> _Challenge_:
Count the lines in the listing below that contain the string "point", with case counting, and reply with only that number.

> _Data for processing_:
********************
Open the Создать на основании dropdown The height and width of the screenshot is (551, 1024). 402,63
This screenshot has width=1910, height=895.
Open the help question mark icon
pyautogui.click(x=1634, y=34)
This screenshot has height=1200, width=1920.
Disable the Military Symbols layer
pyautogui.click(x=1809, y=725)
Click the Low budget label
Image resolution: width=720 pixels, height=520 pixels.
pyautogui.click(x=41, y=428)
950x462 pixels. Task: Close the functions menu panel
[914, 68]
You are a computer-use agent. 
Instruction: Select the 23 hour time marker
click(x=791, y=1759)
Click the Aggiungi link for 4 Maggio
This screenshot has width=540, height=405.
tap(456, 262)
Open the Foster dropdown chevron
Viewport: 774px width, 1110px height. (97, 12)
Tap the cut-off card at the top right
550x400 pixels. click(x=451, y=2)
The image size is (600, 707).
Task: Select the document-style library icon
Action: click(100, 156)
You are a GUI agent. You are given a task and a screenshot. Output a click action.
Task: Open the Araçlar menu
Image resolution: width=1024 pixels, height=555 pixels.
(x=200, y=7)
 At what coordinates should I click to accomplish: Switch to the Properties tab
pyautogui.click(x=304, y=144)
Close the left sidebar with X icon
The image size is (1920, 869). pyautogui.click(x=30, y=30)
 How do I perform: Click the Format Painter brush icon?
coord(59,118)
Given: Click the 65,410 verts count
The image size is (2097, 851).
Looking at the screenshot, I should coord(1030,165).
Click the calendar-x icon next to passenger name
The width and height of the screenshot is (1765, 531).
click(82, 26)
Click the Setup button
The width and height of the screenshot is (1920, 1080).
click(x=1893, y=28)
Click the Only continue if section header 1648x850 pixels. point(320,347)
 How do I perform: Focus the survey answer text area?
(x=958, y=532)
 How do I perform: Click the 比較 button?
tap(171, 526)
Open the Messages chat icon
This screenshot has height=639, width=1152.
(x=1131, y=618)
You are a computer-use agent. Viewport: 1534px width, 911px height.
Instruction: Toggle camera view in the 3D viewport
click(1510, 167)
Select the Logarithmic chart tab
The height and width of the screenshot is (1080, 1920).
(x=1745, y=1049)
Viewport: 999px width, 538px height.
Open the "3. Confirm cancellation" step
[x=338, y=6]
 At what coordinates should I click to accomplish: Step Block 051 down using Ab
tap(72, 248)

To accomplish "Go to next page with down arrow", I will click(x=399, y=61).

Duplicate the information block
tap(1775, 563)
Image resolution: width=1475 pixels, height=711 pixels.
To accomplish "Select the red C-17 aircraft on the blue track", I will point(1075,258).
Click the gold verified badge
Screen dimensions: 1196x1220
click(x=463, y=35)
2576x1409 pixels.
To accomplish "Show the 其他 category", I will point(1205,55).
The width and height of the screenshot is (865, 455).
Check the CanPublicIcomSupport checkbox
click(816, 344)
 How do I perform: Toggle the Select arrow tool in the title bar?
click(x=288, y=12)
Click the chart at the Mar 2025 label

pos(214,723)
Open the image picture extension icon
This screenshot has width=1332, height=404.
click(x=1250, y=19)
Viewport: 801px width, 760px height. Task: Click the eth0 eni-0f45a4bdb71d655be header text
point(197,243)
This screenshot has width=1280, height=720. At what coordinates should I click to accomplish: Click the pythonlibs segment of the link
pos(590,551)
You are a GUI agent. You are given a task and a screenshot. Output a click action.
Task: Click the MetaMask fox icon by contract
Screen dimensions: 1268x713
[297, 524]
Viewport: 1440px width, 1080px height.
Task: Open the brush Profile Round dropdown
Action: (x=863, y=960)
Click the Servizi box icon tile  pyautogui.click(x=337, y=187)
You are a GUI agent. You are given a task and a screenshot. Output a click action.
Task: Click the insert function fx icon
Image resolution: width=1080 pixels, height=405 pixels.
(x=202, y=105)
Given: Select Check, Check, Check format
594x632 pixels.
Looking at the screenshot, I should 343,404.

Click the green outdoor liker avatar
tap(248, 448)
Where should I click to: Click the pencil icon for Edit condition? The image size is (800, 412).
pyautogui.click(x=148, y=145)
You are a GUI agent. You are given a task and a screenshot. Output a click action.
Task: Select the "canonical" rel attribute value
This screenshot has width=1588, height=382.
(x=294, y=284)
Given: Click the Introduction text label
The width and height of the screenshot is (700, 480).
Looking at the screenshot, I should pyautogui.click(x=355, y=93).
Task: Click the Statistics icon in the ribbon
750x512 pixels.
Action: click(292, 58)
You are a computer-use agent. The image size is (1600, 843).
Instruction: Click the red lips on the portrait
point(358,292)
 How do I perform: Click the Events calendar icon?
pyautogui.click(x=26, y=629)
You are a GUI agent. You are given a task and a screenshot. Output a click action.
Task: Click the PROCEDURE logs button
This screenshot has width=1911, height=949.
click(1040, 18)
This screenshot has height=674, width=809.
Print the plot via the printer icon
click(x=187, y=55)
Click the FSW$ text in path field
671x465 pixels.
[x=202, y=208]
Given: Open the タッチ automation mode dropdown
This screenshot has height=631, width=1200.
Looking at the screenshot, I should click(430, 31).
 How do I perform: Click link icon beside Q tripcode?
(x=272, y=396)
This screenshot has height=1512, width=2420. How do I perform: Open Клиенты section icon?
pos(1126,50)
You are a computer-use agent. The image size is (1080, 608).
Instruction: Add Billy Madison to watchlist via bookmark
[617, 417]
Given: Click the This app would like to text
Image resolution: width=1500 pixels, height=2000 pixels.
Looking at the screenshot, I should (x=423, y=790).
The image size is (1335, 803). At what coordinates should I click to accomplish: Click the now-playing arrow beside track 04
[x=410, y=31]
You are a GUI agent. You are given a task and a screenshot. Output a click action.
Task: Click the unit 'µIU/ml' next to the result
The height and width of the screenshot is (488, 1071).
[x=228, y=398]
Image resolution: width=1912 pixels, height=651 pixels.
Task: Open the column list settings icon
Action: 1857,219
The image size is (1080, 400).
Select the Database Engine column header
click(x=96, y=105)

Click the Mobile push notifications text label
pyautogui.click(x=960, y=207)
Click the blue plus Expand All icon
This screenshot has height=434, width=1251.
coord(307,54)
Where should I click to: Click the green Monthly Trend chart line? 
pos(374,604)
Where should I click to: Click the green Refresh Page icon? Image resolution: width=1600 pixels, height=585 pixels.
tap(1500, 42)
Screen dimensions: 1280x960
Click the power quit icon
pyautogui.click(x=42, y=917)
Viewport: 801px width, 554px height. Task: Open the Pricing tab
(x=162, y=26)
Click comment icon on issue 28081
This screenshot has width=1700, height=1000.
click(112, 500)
********************
> _Result_:
5